People like me do not get violent on drugs or alcohol.
Some people have more anger and fear bottled up in there than others.

And that anger and fear is bottled up for a reason. The drugs that release them and make such people delusionally violent should be banned.




Heroin addicts wouldn't be on the street stealing for their habit if the drug wasn't so expensive. They should be required to visit rehab periodically but banning it isn't an effective way to stop its use.
 
Sorry USC. It's science. Don't blame me.


Normal ageing 'can addle brain'
http://news.bbc.co.uk/2/hi/health/7127463.stm

The scans showed the brain gradually loses the material it needs for one major region to communicate effectively with another.

The study, published in Neuron, suggests this slowly undermines sophisticated "higher" cognitive functions such as memory and learning.

This may help to explain why advanced age is often accompanied by a loss of mental agility, even in an otherwise healthy individual.

Lead researcher Jessica Andrews-Hanna said: "This research helps us to understand how and why our minds change as we get older, and why some individuals remain sharp into their 90s, while others' mental abilities decline as they age.
 
Not that I recommend taking heroin - you'll probably get hooked for life, and it will destroy your productivity. But less people would die with clean needles and clean heroin than in the opium dens they live in now.
 
Amazing simply amazing.........

interesting to say the least...y'all Libertarians are arguing that you need drugs to be real people...how sad!
 
I somehow doubt that.

I think Watermark means where use isn't at dangerous levels. But yes, there could be cumulative damage such as with tobacco or alcohol. But then that comes down to education of the dangers of excessive us or of cumulative use.
 
Addiction and withdrawal.

You can't die "of addiction". Symptoms of your withdrawal could be so painful as to exhaust the body to a fatal level.

But WM's point was that if their habit was decriminalized the cost of their habit would drop and there would be no need for a painful, emotional devastating withdrawal which would likely kill more heroin users than it would save.
 
You can't die "of addiction". Symptoms of your withdrawal could be so painful as to exhaust the body to a fatal level.
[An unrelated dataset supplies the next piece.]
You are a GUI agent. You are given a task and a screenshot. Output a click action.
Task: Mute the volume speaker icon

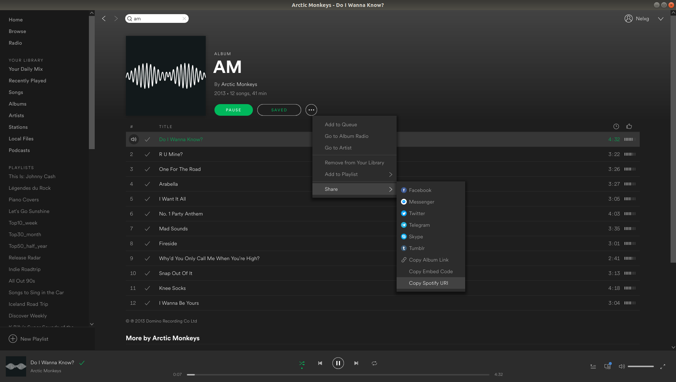[622, 366]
But WM's point was that if their habit was decriminalized the cost of their habit would drop and there would be no need for a painful, emotional devastating withdrawal which would likely kill more heroin users than it would save.
Anybody could go through a time where they do not have access to the drug, the addiction is what makes the withdrawal so bad. Heroin is specifically one of the few that you can die from withdrawal. Alcohol is another.
 
Anybody could go through a time where they do not have access to the drug, the addiction is what makes the withdrawal so bad. Heroin is specifically one of the few that you can die from withdrawal. Alcohol is another.

Alcohol WILL kill during withdrawal if it isn't done right. This is because alcohol, over time, slowly comes to replace the GABA in the brain. Whenever alcohol is taken out of the system cold-turkey, there's nothing int he brain to slow it down anymore.

Heroin withdrawal is bad but it doesn't kill people.
 
In practical consideration, you could legalize methadone, and keep heroin distribution illegal. Methadone use is much more stable. THat's why it's used for maintanance. And it could be drunk, instead of injected.